To quantify the circuit response time, we calculated τ using data from multiple replicates in three individual experiments by first normalizing trajectories to the end point fluorescence of the L1+L2 condition to account for variation in fluorescence output between experiments (Supporting Information Figure S6). Normalized fluorescence distributions from all replicates, between each condition, were compared using Welch’s t test at each time point to determine the time at which the L1+L2 and L1+L2+L3 data sets were statistically different from each other. The difference in average normalized fluorescence at this point was used to set a threshold, which was then used in each individual data set to determine the time at which each spiked trajectory differed from the average of the L1+L2 curves of that experiment (Supporting Information Figure S6).

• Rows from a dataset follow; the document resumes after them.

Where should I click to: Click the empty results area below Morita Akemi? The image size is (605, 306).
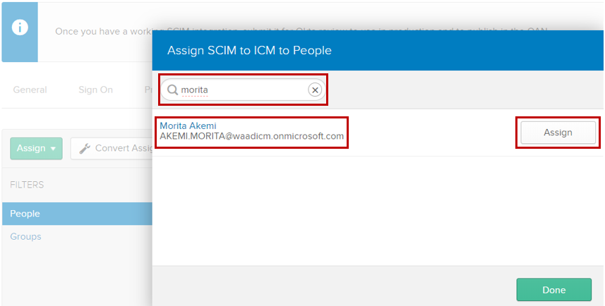(x=378, y=212)
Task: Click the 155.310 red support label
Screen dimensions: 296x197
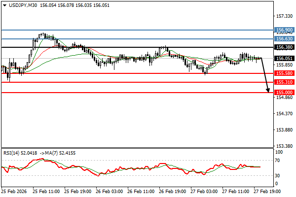Action: point(285,82)
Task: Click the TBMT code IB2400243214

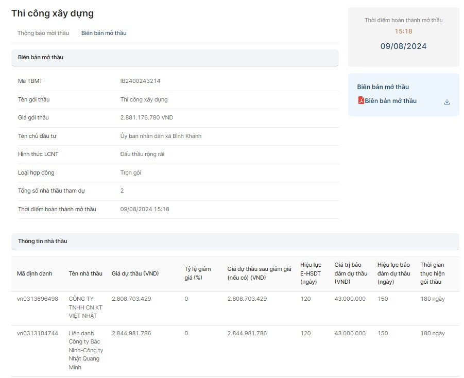Action: (x=140, y=81)
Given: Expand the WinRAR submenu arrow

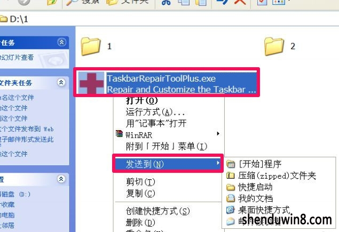Looking at the screenshot, I should pos(218,134).
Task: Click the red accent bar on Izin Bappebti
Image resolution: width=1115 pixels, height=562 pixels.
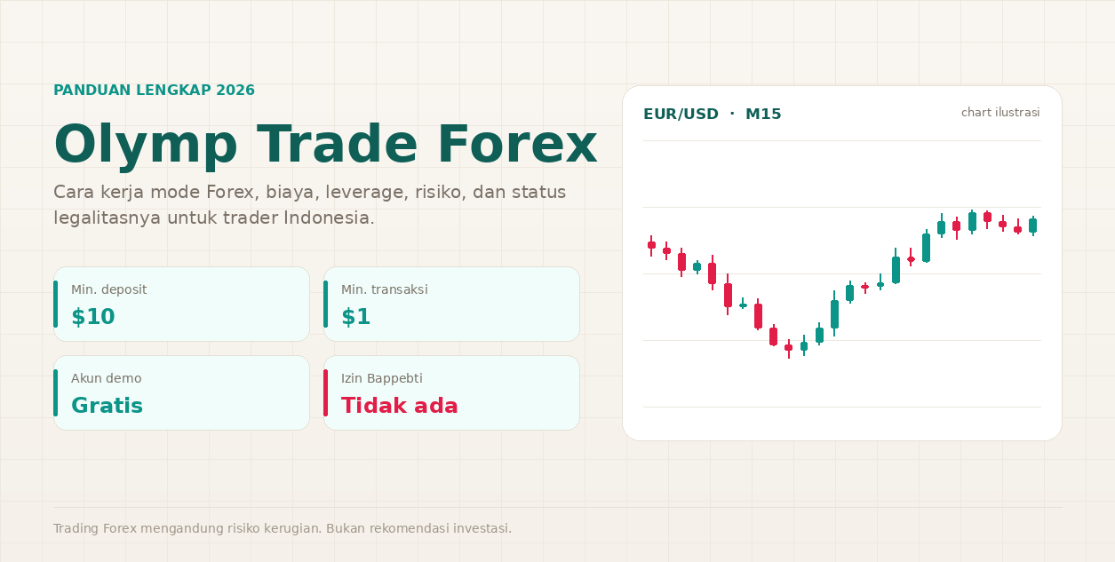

These times were then used to calculate reported τ with error.

In Vivo Experiment

To quantify the circuit response time of the SIM, we calculated τ using data from multiple replicates in three individual experiments by first normalizing trajectories to the average of the t = 0 fluorescence of each individual colony’s with and without theophylline condition. Normalized fluorescence distributions from all replicates, between each condition, were compared using Welch’s t test at each time point to determine the time at which the with and without theophylline data sets were statistically different from each other. The difference in average normalized fluorescence at this point was used to set a threshold that was then used in each individual data set to determine the time at which each spiked trajectory differed from its corresponding no-theophylline trajectory. These times were then used to calculate reported τ with error.